* _Collected data entries_
[Start of Attachment]

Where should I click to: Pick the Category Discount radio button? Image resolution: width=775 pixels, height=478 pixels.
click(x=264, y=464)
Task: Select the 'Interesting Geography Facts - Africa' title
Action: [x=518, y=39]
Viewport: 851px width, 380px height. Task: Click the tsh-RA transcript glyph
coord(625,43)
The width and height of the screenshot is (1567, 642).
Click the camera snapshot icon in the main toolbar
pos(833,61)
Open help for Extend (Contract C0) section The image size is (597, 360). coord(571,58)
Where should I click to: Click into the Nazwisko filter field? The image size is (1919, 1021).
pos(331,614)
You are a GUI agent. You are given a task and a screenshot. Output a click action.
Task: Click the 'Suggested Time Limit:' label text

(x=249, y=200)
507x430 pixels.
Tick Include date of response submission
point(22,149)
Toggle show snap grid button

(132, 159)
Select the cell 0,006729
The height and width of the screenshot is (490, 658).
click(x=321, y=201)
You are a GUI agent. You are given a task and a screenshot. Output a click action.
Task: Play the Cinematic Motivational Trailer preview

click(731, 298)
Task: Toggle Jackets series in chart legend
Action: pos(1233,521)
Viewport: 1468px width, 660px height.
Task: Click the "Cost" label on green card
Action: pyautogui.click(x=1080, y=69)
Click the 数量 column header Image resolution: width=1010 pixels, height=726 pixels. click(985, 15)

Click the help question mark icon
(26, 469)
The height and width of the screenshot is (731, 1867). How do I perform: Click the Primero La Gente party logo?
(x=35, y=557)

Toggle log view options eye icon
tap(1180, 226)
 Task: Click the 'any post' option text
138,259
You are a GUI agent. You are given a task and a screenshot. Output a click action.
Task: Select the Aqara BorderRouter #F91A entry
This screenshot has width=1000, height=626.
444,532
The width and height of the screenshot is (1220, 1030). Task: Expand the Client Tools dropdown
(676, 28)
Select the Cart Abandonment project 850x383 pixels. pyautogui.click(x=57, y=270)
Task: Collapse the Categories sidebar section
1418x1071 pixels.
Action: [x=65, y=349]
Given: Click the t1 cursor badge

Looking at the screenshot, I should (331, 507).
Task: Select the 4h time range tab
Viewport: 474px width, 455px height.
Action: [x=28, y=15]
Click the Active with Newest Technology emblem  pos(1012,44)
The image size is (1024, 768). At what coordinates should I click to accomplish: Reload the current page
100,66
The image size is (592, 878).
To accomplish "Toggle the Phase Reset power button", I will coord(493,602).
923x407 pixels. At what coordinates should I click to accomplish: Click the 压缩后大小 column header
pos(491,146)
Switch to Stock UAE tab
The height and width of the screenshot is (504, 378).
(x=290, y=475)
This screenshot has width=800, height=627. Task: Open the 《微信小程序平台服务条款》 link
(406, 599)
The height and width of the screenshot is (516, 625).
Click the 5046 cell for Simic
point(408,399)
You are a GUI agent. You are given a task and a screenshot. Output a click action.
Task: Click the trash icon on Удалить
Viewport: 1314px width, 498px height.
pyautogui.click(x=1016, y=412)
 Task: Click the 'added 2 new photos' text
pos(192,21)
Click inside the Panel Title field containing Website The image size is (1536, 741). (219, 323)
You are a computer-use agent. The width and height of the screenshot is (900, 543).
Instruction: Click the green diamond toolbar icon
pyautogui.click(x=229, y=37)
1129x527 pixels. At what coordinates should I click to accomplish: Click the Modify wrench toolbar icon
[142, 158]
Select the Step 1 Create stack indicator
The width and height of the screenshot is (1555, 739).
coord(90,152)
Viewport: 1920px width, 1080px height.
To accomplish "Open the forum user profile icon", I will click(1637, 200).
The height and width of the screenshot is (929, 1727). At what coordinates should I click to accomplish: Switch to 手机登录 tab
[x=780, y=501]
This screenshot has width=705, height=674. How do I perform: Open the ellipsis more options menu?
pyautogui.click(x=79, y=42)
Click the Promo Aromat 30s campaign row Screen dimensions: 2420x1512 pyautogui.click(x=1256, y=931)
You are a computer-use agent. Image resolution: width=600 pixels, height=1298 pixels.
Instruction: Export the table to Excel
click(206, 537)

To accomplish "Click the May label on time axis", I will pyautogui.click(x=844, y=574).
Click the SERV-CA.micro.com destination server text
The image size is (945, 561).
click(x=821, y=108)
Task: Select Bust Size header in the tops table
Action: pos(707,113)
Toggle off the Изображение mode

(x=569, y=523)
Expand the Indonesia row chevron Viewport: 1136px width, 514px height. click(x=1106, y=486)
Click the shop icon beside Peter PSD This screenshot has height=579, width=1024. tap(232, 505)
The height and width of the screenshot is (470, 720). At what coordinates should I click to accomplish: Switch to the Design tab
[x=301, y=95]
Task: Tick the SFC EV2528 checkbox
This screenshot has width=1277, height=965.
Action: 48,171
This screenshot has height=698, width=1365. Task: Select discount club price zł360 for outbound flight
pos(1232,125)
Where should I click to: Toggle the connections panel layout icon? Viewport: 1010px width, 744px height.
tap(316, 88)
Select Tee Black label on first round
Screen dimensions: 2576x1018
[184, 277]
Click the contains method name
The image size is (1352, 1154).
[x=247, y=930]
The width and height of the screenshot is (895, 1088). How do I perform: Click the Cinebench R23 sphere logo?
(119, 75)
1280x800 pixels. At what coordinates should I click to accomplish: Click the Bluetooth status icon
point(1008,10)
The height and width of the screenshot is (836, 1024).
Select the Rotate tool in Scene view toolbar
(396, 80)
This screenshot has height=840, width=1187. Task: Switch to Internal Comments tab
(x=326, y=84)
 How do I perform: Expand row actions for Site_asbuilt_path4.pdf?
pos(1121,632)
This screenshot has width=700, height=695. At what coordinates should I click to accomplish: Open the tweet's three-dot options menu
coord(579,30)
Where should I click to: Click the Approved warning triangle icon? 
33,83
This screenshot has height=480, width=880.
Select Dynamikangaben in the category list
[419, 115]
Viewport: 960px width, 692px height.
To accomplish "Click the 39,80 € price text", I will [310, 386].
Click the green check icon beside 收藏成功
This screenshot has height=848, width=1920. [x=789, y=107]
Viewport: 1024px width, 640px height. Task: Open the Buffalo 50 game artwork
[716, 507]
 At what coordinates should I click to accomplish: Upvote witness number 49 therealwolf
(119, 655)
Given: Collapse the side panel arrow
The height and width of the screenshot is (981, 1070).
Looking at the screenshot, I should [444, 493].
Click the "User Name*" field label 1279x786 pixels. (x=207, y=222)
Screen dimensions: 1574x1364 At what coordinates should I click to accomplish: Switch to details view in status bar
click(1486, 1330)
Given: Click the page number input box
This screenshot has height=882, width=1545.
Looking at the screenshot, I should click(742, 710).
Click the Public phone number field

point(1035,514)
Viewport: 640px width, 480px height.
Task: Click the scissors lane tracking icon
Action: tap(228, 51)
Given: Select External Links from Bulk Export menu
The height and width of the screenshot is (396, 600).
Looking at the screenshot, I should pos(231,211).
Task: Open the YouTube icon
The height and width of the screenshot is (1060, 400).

[End of Attachment]

* _What you are asked to do_
Go line by line through the records and copy those that contain the word "section".

* _Exercise result_
Open help for Extend (Contract C0) section The image size is (597, 360). coord(571,58)
Task: Collapse the Categories sidebar section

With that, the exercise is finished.